*Record excerpts*

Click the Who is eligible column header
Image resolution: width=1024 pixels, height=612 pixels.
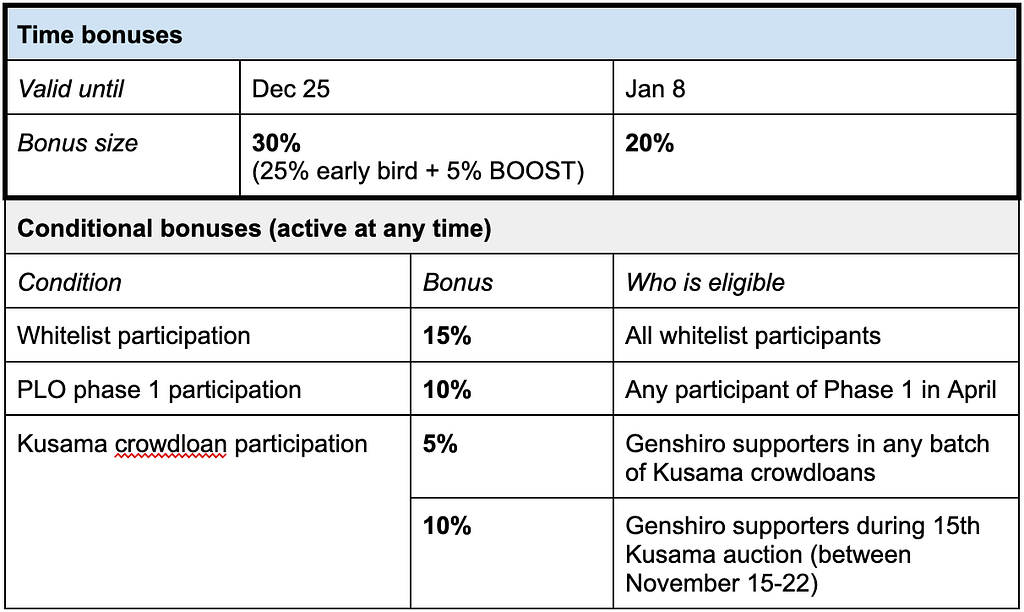[816, 282]
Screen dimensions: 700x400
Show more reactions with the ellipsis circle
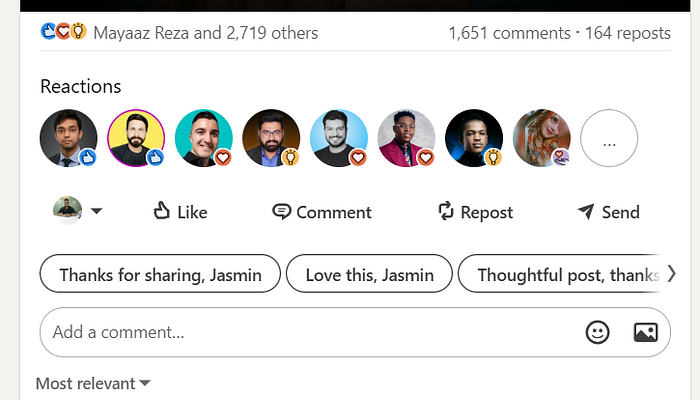pyautogui.click(x=609, y=138)
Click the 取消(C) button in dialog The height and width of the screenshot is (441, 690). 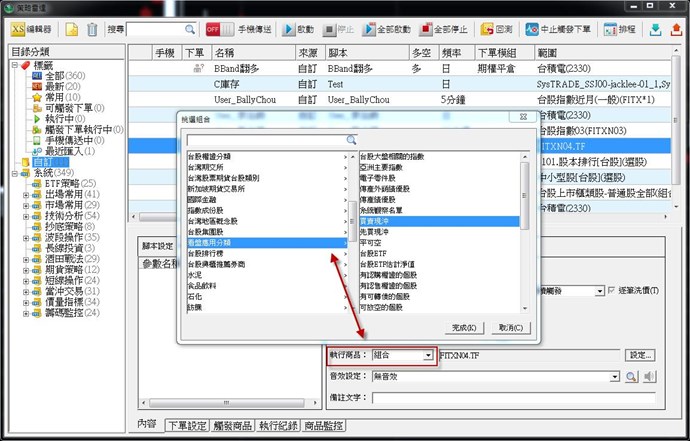pyautogui.click(x=510, y=327)
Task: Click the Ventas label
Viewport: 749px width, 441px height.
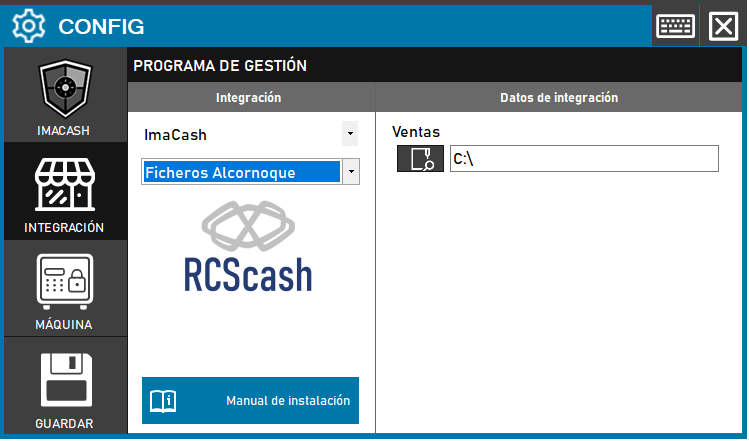Action: click(x=416, y=131)
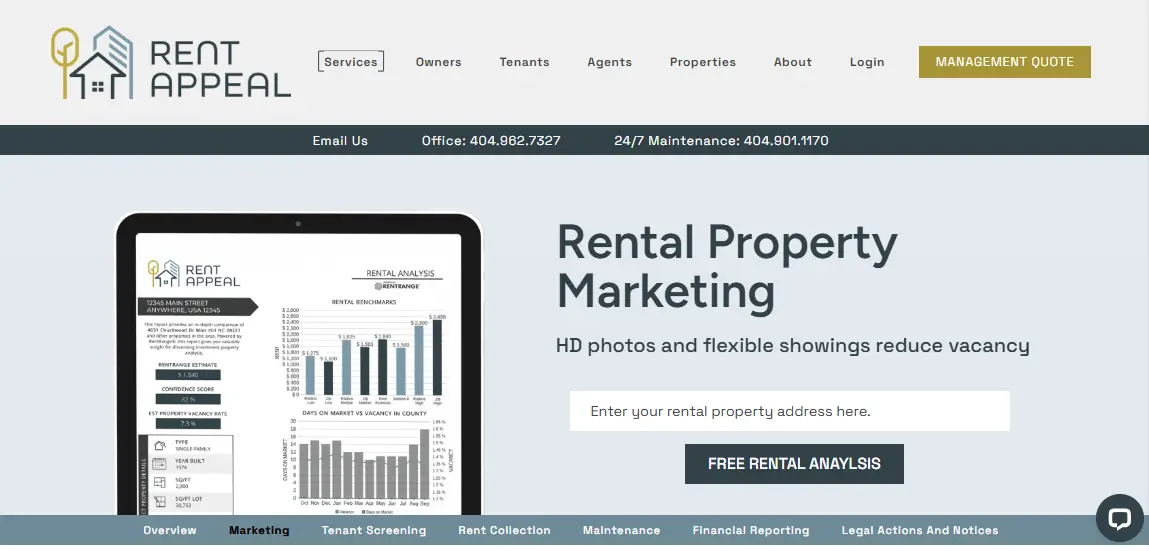Open the Properties navigation link

(703, 62)
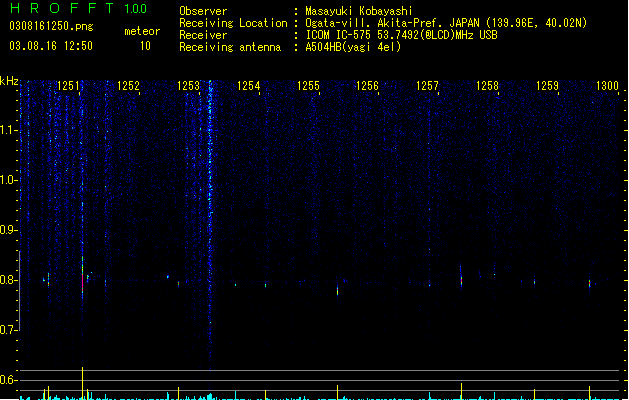This screenshot has height=400, width=629.
Task: Click the 1255 time axis label
Action: pos(308,86)
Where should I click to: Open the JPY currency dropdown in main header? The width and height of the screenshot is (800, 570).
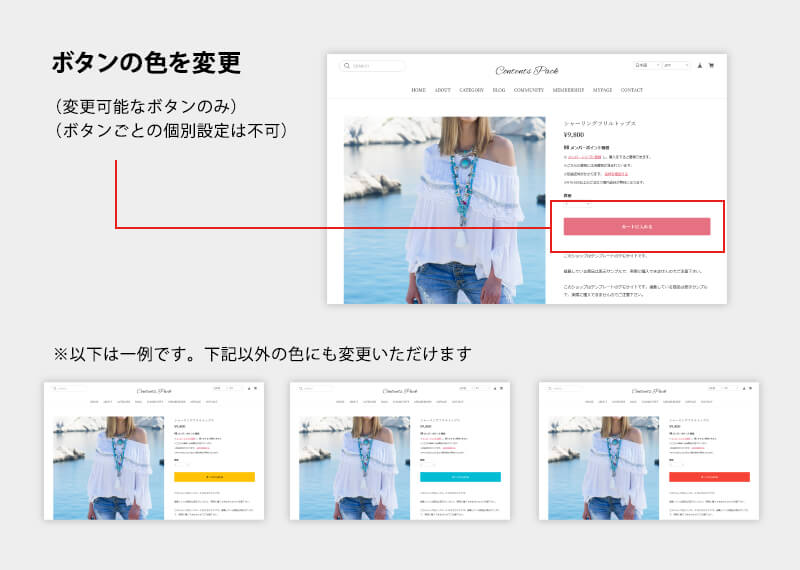[675, 66]
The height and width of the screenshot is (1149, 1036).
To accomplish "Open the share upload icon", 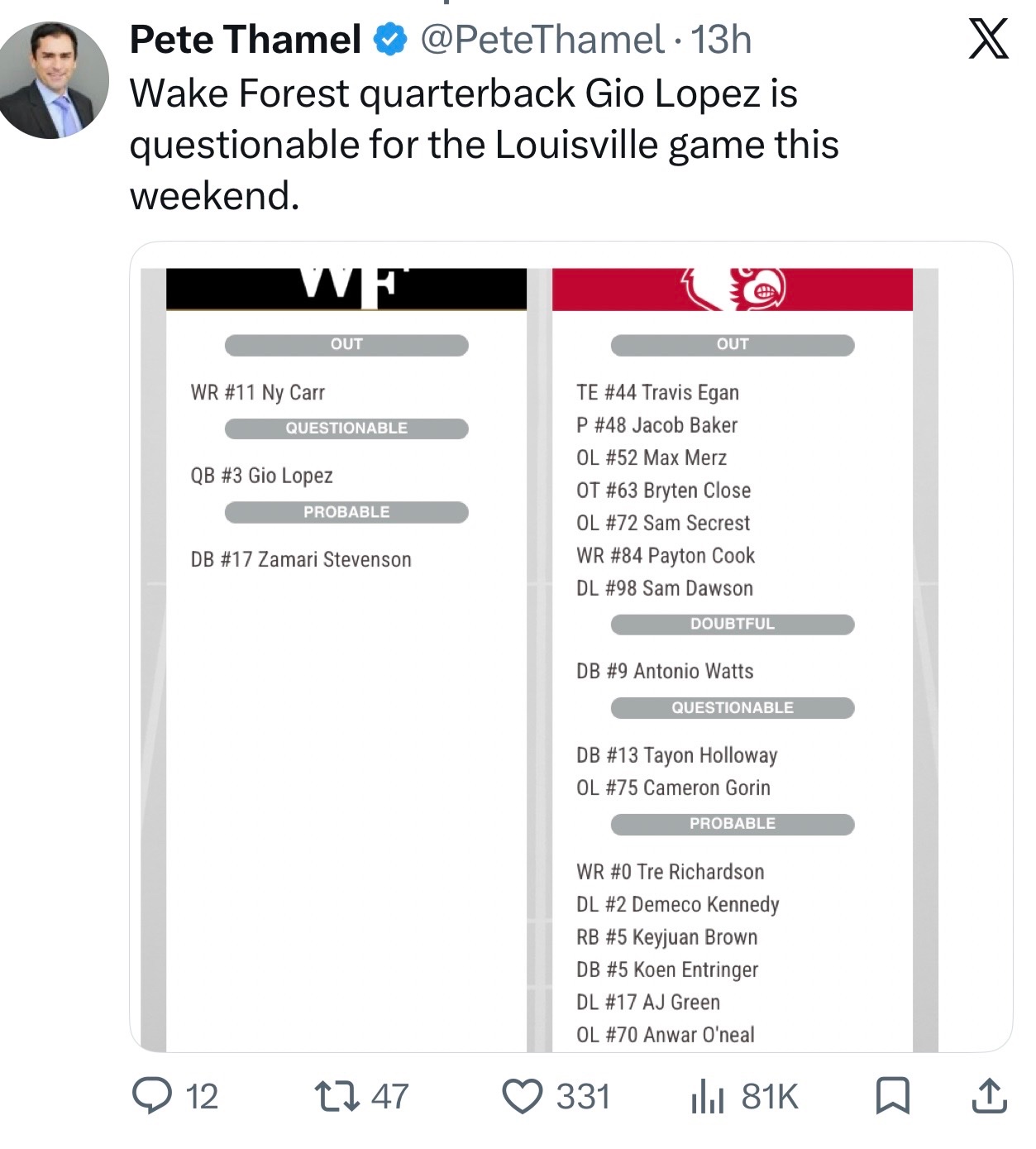I will click(988, 1095).
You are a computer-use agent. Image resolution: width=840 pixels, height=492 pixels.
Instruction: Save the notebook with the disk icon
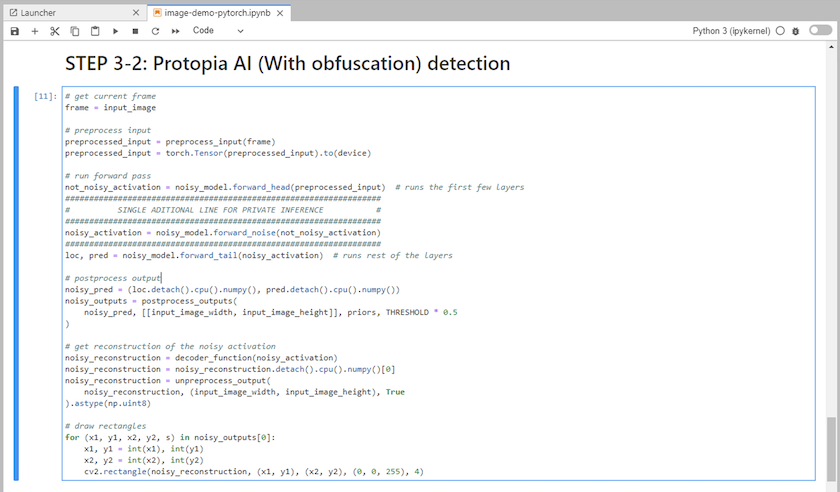tap(15, 31)
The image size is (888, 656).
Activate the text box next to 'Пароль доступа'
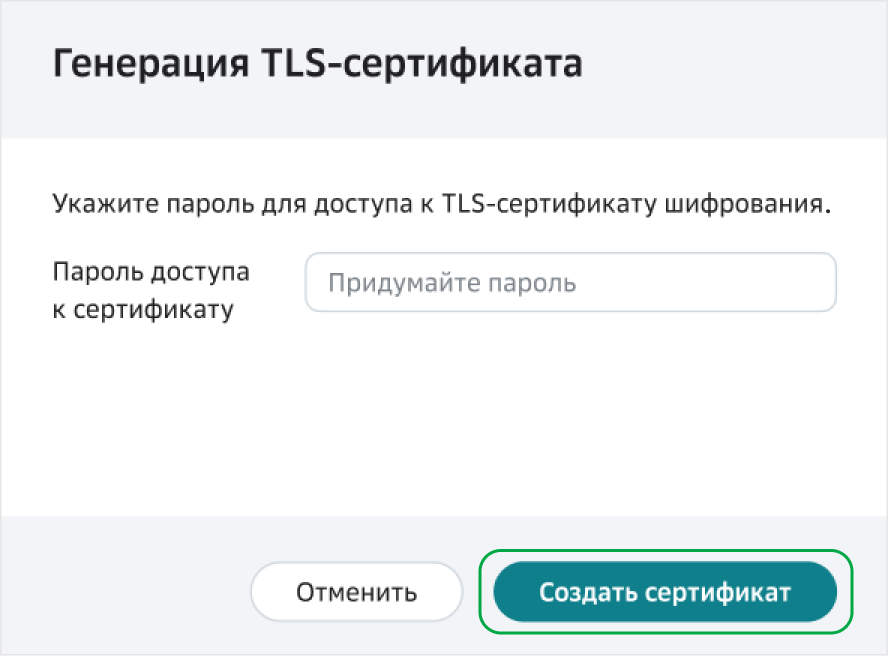click(570, 282)
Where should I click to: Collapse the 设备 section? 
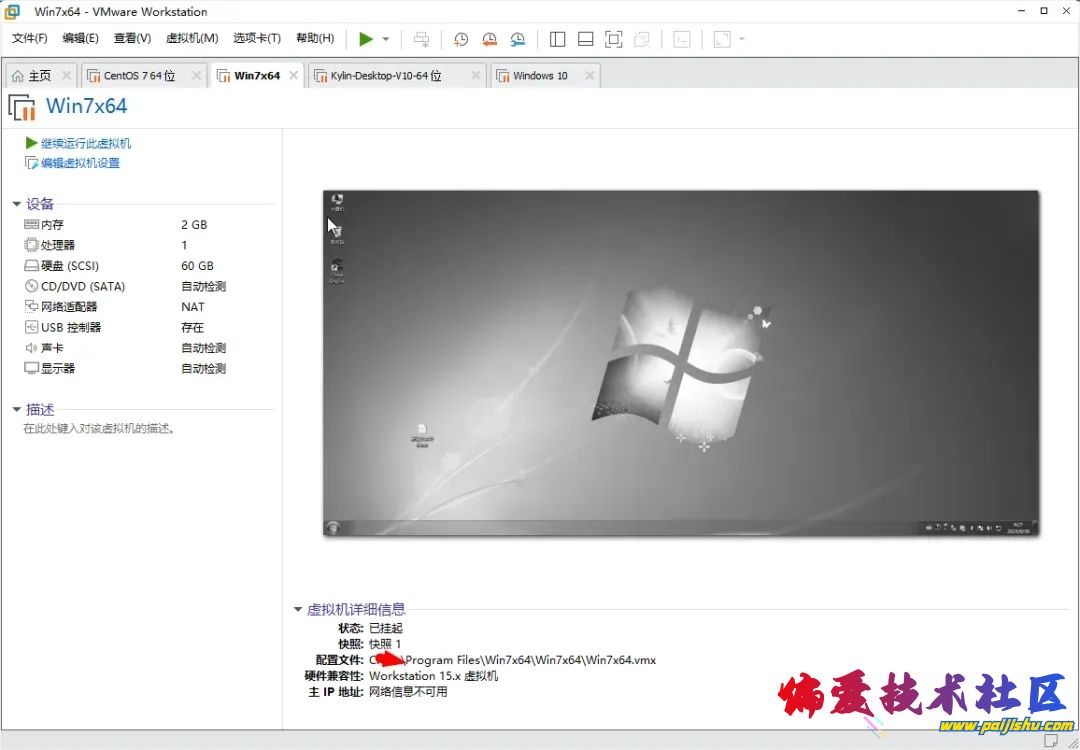(16, 204)
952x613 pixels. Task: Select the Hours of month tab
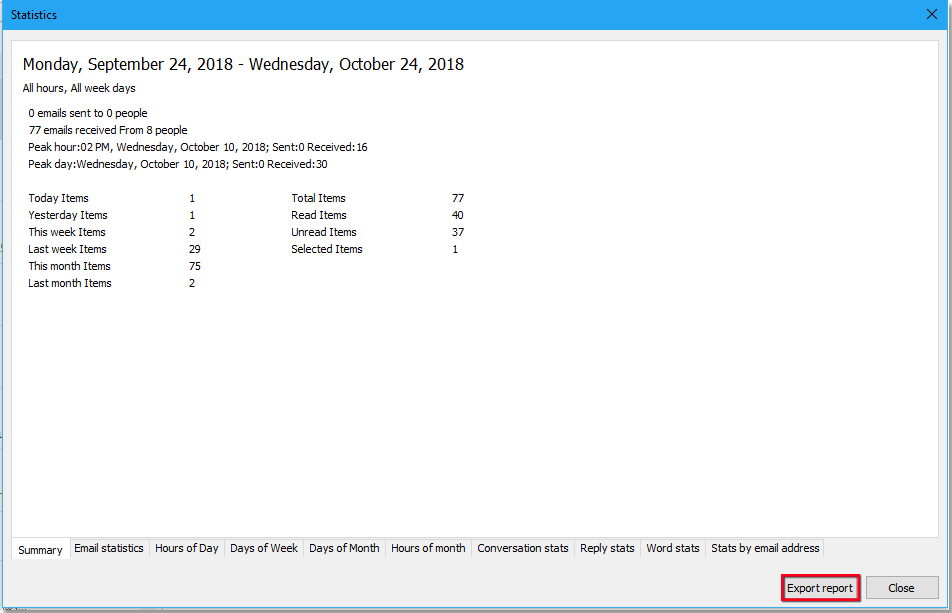pos(427,548)
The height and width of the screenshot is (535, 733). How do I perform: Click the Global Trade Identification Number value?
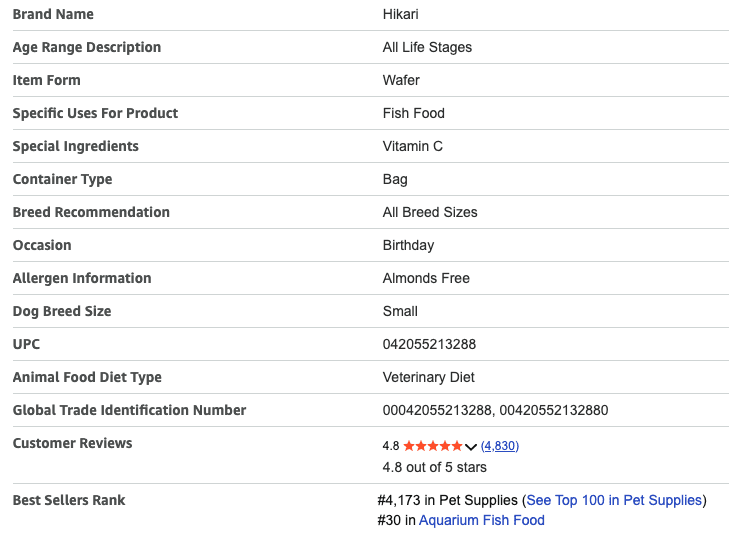click(x=495, y=410)
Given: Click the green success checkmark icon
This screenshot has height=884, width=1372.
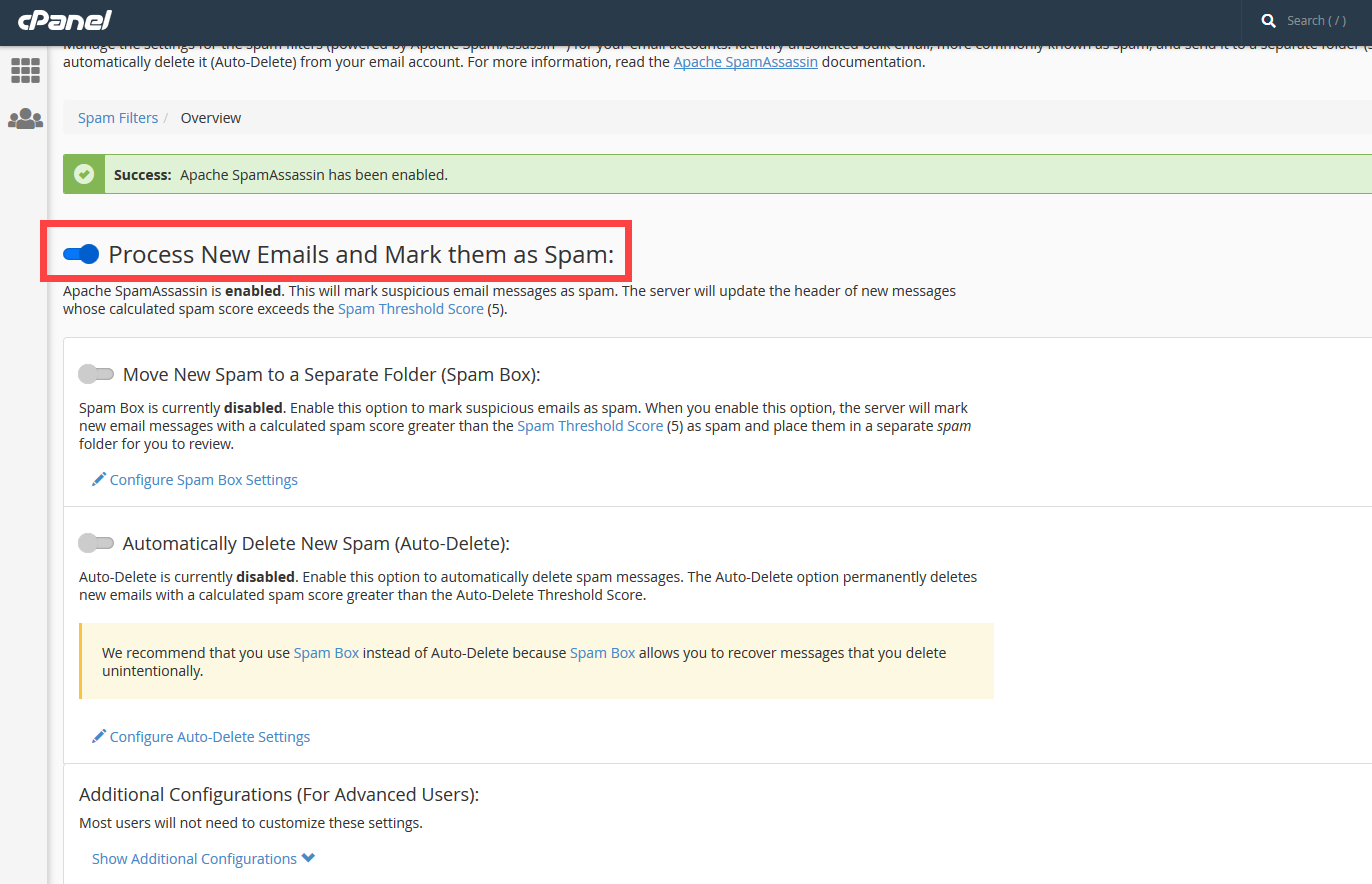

*Assignment*
Set out, exactly as given, the line that contains "Instruction: Save the" along with each line after it through the end of the records above; omit the pictures.

*Answer box*
Instruction: Save the notebook with the disk icon
tap(15, 31)
The image size is (888, 656).
Activate the text box next to 'Пароль доступа'
click(570, 282)
Where should I click to: Collapse the 设备 section? 
(16, 204)
952x613 pixels. Task: Select the Hours of month tab
pos(427,548)
The height and width of the screenshot is (535, 733). How do I perform: Click the Global Trade Identification Number value?
click(x=495, y=410)
Given: Click the green success checkmark icon
This screenshot has height=884, width=1372.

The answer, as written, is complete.